In der fast zwei Tage dauernden Detailberatung, bei der zu nahezu jedem Artikel ein oder mehrere Minderheits- oder Einzelanträge vorlagen, beschloss der Rat auf Antrag seiner Kommission einige bedeutende Abweichungen von der Regierungsvorlage. So wurde bei der Behördenorganisation der Vorschlag abgelehnt, die bisher von der Comcom und dem Bakom wahrgenommenen Konzessions- und Aufsichtsfunktionen bei der Comcom zu konzentrieren. Mit deutlichem Mehr folgte der Rat dem Vorhaben des Bundesrats, für die privaten Veranstalter die Werbebestimmungen zu liberalisieren. So dürfen diese in Zukunft Werbespots für leichtalkoholische Getränke (Wein, Bier, Most) ausstrahlen. Die Kommissionsmehrheit, welche sich aus gesundheitspolitischen Gründen gegen diese Neuerung stellte, fand im Plenum nur noch bei einer aus SP, GP und EVP formierten Minderheit Unterstützung. Die bürgerliche Mehrheit setzte gegen den Bundesrat und die Linke zudem durch, dass in den privaten Stationen politische und religiöse Werbespots gesendet werden dürfen. Diese Liberalisierung soll gemäss einem angenommenen Antrag Hochreutener (cvp, BE) allerdings nicht für die schweizerischen Werbefenster ausländischer Sender gelten. Diese Einschränkung wurde von Direktinteressierten und Experten als unvereinbar mit dem Europäischen Übereinkommen zum grenzüberschreitenden Fernsehen gewertet [13]. Einen Erfolg konnte die Linke bei den Bestimmungen über Werbung, die sich speziell an Kinder und Jugendliche richtet, erzielen: Gemäss ihrem mit knappem Mehr angenommenen Antrag wird diese verboten.

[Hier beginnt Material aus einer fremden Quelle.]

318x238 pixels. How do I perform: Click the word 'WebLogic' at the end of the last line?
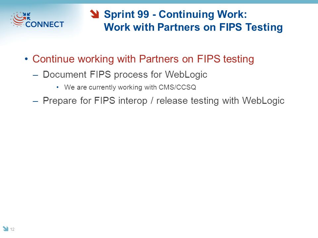(263, 100)
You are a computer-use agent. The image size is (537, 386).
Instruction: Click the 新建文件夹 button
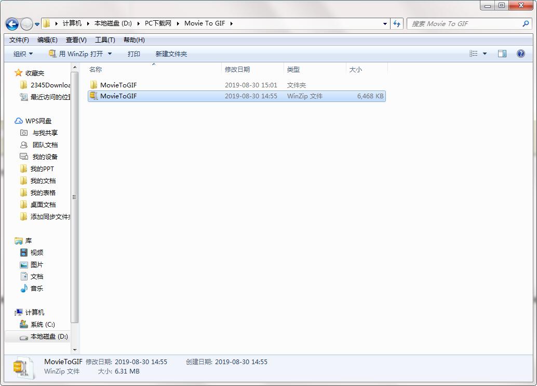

Die SVP, aber auch eine Mehrheit der FDP, die in verschiedenen Bereichen versuchten, die Stellung der Privaten gegenüber der SRG zusätzlich zu verbessern, drangen mit den meisten dieser Anträge nicht durch. So lehnte es die Parlamentsmehrheit ab, dass die SRG in jeder Sprachregion nur zwei Fernseh- und drei Radioprogramme anbieten kann (also zumindest in der Deutschschweiz weniger als bisher), oder dass für zielgruppenorientierte Programme (z.B. die für Jugendliche konzipierten Radiosender DRS3 und Couleur3) die Konzession nur dann an die SRG erteilt werden darf, wenn kein Privatsender die Konzessionsvoraussetzungen erfüllt, oder dass der SRG untersagt wird, ihre regionalen Programmfenster auszubauen. Einig war sich der Rat bei der Ablehnung des Regierungsantrags, einen unabhängigen Beirat zu schaffen, welcher beobachten soll, wie die SRG ihren Auftrag erfüllt. Aber auch die von der Kommission vorgeschlagenen Publikumsräte mit ähnlicher Funktion, deren Mitglieder vom Bundesrat ernannt worden wären (nicht zu verwechseln mit den bestehenden gleichnamigen Institutionen der SRG) fanden keine Mehrheit. Das vom Bundesrat vorgeschlagene Gebührensplitting, das konzessionierten und mit einem Leistungsauftrag versehenen privaten Veranstaltern einen Anteil von höchstens 4% der Radio- und Fernsehgebühren zuweist (bisher waren es rund 1%), stiess auf keinen besonderen Widerstand. Allerdings präzisierte der Rat auf Antrag seiner Kommission, dass zwei verschiedene Töpfe geschaffen werden: Die Fernsehstationen erhalten maximal 4% der Fernsehgebühren und die Radiosender maximal 4% der niedrigeren Radiogebühren. Insgesamt werden auf diese Weise rund 44 Mio Fr. umverteilt. Von der FDP und der SVP erfolglos bekämpft wurde dabei die Bestimmung, dass pro „Versorgungsgebiet“ (Agglomeration, Region) nur eine derartige Konzession erteilt wird. Schliesslich wurde gegen den Antrag des Bundesrats die Nutzungsforschung aus dem Aufgabenbereich der SRG herausgenommen und eine Stiftung damit betraut; in dieser sollen neben der SRG auch andere Veranstalter vertreten sein. In der Gesamtabstimmung hiess der Nationalrat das totalrevidierte RTVG mit 137:26 Stimmen gut. Dagegen gestimmt hatte knapp die Hälfte der SVP-Fraktion, nach deren Meinung die Vormachtstellung der SRG zu wenig eingeschränkt worden war [14].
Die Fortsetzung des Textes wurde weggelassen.